I shed my jacket and threw it to the west, hoping the scent would distract them, then cut east toward a stream. I splashed upstream for two hundred yards, the glacial water numbing my feet, trying to kill my scent trail.

I huddled beneath the root system of a fallen cedar, chest heaving, listening.

Silence. Then, the heavy, deliberate crunch of a footstep nearby.

I pressed myself into the mud. Through a gap in the roots, I saw legs—massive, hairy pillars—pass within ten feet of me. The smell of musk and rot washed over me, so strong I nearly gagged. It paused. I heard the deep intake of breath as it sniffed for me.

If the wind shifted, I was dead.

Minutes stretched into hours. Finally, the footsteps moved off, fading into the distance.

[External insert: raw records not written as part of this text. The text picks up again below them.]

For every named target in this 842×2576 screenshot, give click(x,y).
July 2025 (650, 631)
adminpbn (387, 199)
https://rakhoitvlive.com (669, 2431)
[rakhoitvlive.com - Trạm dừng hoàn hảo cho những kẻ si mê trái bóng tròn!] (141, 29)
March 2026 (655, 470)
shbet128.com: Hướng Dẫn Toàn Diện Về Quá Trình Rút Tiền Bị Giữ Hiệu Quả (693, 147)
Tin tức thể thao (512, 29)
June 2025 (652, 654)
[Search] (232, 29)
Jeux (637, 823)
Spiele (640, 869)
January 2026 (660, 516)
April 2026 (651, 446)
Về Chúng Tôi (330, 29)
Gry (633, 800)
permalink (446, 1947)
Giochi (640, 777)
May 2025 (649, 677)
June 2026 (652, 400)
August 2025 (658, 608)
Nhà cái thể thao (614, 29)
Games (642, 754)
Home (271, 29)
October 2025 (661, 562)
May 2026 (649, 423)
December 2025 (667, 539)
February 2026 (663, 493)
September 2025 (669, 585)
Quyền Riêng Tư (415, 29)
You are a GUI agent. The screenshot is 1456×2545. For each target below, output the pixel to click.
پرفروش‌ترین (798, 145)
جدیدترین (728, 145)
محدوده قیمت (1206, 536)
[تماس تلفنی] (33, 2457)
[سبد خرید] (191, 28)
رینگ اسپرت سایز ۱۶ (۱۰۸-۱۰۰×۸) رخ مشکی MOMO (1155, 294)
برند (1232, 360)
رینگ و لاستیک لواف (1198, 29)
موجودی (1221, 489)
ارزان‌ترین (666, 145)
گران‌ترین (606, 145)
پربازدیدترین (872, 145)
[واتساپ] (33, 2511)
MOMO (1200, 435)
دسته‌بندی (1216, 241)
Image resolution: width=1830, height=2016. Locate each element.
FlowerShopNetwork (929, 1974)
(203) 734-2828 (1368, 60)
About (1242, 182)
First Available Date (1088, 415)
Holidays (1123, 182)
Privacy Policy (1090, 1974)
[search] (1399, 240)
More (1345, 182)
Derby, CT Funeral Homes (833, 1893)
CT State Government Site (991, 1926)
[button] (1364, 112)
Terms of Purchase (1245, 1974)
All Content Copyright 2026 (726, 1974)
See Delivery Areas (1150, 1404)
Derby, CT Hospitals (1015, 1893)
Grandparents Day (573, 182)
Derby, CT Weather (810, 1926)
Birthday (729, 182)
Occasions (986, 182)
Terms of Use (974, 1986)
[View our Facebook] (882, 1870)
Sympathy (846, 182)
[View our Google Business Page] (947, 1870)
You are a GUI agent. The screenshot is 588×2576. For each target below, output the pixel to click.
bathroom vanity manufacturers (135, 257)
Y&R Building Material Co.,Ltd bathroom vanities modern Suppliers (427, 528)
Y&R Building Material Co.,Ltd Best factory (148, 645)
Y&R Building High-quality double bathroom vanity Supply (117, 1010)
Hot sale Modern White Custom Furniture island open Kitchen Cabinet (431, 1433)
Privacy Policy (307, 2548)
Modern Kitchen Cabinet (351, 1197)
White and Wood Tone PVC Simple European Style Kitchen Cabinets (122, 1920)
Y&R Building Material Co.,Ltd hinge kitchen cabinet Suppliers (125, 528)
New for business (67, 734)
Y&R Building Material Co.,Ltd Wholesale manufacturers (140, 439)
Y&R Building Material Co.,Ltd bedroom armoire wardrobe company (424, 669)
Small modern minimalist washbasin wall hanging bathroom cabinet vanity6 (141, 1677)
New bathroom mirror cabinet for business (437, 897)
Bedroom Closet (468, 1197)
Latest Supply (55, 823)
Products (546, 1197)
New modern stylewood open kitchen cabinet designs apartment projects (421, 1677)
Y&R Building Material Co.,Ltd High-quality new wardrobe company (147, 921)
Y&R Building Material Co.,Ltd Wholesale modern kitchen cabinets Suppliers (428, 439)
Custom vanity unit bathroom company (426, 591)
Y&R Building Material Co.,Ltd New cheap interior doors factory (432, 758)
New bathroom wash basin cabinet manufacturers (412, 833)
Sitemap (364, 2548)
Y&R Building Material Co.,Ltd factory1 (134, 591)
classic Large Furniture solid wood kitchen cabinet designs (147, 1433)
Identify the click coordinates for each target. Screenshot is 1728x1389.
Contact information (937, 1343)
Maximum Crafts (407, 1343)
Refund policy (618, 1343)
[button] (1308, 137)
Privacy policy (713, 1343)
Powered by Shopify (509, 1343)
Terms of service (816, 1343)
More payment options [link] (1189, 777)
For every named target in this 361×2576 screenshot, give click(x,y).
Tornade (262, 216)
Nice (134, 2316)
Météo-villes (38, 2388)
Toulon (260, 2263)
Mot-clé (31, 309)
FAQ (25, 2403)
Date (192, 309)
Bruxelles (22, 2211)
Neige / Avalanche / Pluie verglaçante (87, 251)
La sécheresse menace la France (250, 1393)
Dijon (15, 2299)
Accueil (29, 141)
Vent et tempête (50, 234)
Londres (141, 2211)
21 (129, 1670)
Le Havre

I waited until the sun began to touch the horizon before I moved again. I crept through the twilight, moving slow, staying downwind. When I finally saw the lights of the farmhouse in the distance, I nearly wept.

I broke cover and ran across the open pasture, expecting to feel a massive hand crush my spine at any second. I reached the porch just as Miller opened the door, rifle in hand. He took one look at me—bloodied, torn, wild-eyed—and didn’t ask a single question.

“Go,” I gasped. “Truck. Now.”

We peeled out of the driveway, gravel spraying. As we turned onto the main road, I looked back at the field.

At the edge of the forest, four dark silhouettes stood shoulder to shoulder, watching us leave. They didn’t chase the truck. They just stood there, marking the boundary.

We drove in silence to the Wildlife Services office. I sat in the back room with my supervisor and told him everything. The blood, the tracks, the shelter, the body, the family, the intelligence.

He wrote it all down, but I saw the look in his eyes. The polite skepticism. He asked if I had photos. I showed him the pictures of the tracks and the claw marks. He looked at them, nodded, and said they looked like “anomalous bear sign.”

“I saw the body,” I insisted, my voice cracking. “I saw them mourning.”

“We’ll send a team out at first light,” he said.

I filed the report. Then I got in my car, drove to the ferry terminal, and left Kodiak Island. I haven’t been back since.

I don’t know what the search team found the next day. I never checked the follow-up report. Part of me suspects they found nothing—that the family moved the body, cleaned the site, and vanished back into the deep wilderness. They are intelligent; they know how to hide.

Or maybe the agency found something and buried it. I don’t want to know.

I used to think I understood the natural world. I thought we had the planet mapped, cataloged, and tamed. But now I know that our understanding is just a thin layer of light painted over a very deep, very dark ocean.

There are things in the woods that don’t belong in our textbooks. They are smart, they are powerful, and they want to be left alone.

I don’t go into the deep woods anymore. Not alone. And if you’re ever out there, in the silence of the old growth, and you smell that musky rot or hear a sound that vibrates in your chest… don’t look for it. Just run.

Some things are better left undiscovered.